(Entries provided):
########
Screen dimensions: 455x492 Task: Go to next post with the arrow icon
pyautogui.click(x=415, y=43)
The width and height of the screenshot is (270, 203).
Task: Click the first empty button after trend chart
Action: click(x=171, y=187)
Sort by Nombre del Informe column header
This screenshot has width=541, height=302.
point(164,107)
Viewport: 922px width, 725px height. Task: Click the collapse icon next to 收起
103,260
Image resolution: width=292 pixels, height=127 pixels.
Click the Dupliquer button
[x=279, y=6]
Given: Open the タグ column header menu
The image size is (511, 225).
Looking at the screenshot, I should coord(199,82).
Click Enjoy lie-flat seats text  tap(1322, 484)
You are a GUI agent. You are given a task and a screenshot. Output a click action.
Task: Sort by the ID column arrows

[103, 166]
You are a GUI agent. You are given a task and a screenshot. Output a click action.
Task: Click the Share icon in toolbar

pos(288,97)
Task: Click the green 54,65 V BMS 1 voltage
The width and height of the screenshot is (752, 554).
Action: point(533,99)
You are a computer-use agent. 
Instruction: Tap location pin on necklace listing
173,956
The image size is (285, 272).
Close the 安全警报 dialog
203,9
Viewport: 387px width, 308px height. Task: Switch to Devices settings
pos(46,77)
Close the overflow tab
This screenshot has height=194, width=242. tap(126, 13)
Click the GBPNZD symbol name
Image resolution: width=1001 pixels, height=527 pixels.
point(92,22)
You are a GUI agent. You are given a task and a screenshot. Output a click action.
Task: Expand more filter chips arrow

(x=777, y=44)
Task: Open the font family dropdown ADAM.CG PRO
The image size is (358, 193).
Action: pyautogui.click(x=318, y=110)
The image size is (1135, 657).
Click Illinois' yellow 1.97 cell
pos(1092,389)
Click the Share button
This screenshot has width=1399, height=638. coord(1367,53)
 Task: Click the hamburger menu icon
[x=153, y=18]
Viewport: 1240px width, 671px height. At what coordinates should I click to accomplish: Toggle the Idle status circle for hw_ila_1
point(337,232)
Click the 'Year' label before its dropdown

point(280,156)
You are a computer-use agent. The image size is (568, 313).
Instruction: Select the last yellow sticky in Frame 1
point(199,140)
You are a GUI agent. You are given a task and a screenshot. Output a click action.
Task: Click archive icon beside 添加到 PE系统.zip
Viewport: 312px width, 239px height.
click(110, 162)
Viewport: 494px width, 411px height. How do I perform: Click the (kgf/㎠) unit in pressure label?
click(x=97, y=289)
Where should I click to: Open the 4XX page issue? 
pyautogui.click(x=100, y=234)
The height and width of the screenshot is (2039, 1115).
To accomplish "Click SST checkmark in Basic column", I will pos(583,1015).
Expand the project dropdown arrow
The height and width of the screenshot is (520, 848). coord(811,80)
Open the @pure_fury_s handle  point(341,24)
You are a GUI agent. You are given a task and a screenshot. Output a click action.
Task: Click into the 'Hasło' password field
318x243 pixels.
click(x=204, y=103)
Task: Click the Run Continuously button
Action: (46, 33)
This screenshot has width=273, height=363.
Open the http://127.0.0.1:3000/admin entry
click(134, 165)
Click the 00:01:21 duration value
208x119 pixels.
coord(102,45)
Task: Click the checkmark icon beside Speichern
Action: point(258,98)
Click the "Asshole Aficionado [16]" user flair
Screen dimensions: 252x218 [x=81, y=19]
########
(Task):
The lines to return run from the one containing "208x119 pixels." through the last line of the material above. Please reproduce them exactly.

(Solution):
208x119 pixels.
coord(102,45)
Task: Click the checkmark icon beside Speichern
Action: point(258,98)
Click the "Asshole Aficionado [16]" user flair
Screen dimensions: 252x218 [x=81, y=19]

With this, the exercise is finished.